== Listed records ==

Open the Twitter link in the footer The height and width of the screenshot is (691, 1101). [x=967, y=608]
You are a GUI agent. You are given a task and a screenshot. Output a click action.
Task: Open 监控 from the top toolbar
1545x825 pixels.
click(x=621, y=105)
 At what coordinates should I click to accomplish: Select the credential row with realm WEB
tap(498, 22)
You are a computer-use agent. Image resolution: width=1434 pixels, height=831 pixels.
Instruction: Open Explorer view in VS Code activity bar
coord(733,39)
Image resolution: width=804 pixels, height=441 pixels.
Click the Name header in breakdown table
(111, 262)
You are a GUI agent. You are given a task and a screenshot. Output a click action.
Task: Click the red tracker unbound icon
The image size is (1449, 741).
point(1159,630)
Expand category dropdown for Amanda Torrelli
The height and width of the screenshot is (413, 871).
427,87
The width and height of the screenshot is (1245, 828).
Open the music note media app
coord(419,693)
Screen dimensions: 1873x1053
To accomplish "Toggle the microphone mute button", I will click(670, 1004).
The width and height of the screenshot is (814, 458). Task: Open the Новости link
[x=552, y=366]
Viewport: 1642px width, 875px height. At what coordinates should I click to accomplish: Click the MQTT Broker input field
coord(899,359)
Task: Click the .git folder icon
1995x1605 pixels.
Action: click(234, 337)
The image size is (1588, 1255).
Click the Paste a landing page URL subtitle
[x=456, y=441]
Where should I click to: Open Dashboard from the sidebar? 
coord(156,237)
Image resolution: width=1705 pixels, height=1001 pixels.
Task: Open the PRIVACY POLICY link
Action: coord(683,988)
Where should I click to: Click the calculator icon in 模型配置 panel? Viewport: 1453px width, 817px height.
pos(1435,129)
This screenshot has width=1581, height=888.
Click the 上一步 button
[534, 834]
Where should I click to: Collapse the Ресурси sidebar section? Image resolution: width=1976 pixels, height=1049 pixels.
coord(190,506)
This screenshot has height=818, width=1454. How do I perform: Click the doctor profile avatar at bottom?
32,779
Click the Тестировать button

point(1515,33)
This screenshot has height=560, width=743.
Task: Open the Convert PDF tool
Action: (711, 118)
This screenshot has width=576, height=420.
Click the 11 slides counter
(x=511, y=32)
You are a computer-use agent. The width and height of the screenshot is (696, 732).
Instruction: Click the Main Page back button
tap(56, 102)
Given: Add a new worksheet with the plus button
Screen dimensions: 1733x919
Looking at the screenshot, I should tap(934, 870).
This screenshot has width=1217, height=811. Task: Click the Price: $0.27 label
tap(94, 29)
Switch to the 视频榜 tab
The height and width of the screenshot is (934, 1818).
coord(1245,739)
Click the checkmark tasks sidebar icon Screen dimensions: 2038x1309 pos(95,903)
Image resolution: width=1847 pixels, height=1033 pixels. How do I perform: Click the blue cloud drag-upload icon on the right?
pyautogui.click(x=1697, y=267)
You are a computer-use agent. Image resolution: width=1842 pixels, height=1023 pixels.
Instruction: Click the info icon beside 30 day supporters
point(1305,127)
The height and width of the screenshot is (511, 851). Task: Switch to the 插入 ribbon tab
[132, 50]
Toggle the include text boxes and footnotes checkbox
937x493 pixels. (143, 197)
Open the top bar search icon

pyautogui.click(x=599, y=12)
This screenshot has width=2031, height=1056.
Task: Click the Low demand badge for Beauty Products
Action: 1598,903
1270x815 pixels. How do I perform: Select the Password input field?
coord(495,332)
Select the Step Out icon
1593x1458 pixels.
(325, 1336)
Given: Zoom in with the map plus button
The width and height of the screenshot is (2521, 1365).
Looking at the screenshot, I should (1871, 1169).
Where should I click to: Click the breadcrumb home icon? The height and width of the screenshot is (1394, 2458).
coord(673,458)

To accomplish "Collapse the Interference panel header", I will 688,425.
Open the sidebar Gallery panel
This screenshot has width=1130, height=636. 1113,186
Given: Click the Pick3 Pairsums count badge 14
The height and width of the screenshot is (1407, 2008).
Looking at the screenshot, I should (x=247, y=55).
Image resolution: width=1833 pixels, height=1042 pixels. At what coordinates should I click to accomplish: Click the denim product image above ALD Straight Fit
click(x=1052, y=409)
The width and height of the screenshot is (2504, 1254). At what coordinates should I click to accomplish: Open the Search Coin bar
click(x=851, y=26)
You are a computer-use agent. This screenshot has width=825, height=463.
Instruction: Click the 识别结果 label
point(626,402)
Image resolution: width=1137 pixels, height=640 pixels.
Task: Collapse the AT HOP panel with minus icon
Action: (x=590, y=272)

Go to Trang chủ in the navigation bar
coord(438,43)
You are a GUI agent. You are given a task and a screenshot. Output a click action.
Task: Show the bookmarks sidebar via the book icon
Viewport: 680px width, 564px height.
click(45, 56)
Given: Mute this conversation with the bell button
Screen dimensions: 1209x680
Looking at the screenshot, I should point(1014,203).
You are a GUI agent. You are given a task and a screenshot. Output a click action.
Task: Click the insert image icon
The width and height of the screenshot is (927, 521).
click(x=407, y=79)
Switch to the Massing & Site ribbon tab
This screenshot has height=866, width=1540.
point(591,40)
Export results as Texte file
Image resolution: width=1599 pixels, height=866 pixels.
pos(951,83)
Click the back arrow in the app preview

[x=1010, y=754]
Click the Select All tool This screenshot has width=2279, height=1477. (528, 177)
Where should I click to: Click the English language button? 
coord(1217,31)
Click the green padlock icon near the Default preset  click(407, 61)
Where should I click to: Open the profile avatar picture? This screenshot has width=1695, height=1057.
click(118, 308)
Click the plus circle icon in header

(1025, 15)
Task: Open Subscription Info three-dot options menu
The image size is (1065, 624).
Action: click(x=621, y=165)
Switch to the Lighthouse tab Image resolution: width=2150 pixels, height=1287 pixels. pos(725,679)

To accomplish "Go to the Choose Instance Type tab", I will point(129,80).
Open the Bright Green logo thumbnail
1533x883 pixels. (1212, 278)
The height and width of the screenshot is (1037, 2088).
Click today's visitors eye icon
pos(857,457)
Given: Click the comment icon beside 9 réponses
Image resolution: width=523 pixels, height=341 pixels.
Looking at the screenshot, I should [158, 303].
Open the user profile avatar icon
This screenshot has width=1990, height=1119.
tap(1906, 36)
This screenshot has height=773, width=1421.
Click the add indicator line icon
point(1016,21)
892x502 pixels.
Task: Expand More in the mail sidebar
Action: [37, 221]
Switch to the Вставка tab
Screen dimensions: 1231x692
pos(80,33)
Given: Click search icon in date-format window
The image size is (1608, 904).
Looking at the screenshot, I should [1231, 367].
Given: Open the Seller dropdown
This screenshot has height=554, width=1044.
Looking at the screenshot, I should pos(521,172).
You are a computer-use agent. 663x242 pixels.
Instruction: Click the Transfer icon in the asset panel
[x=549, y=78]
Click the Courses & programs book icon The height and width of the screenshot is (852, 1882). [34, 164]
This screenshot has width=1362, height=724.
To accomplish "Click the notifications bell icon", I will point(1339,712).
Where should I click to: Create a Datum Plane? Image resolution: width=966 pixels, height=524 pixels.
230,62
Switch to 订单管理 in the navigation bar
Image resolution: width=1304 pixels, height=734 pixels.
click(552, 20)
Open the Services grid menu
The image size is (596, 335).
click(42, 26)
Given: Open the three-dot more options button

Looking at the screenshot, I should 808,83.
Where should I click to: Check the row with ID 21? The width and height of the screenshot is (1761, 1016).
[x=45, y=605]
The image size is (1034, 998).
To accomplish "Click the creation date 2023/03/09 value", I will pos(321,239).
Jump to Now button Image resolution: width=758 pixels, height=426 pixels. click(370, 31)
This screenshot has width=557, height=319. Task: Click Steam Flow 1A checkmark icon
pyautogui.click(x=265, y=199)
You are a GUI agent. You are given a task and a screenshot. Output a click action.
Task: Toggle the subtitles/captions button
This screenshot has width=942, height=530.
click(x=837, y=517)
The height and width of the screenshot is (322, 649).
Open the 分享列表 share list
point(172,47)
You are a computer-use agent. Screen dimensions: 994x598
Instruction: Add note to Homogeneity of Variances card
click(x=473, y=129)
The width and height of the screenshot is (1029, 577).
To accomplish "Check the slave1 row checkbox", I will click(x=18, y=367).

== What this task involves ==
Among the entries, copy every line containing the word "menu".

== Answer for the task ==
Task: Open Subscription Info three-dot options menu
Open the Services grid menu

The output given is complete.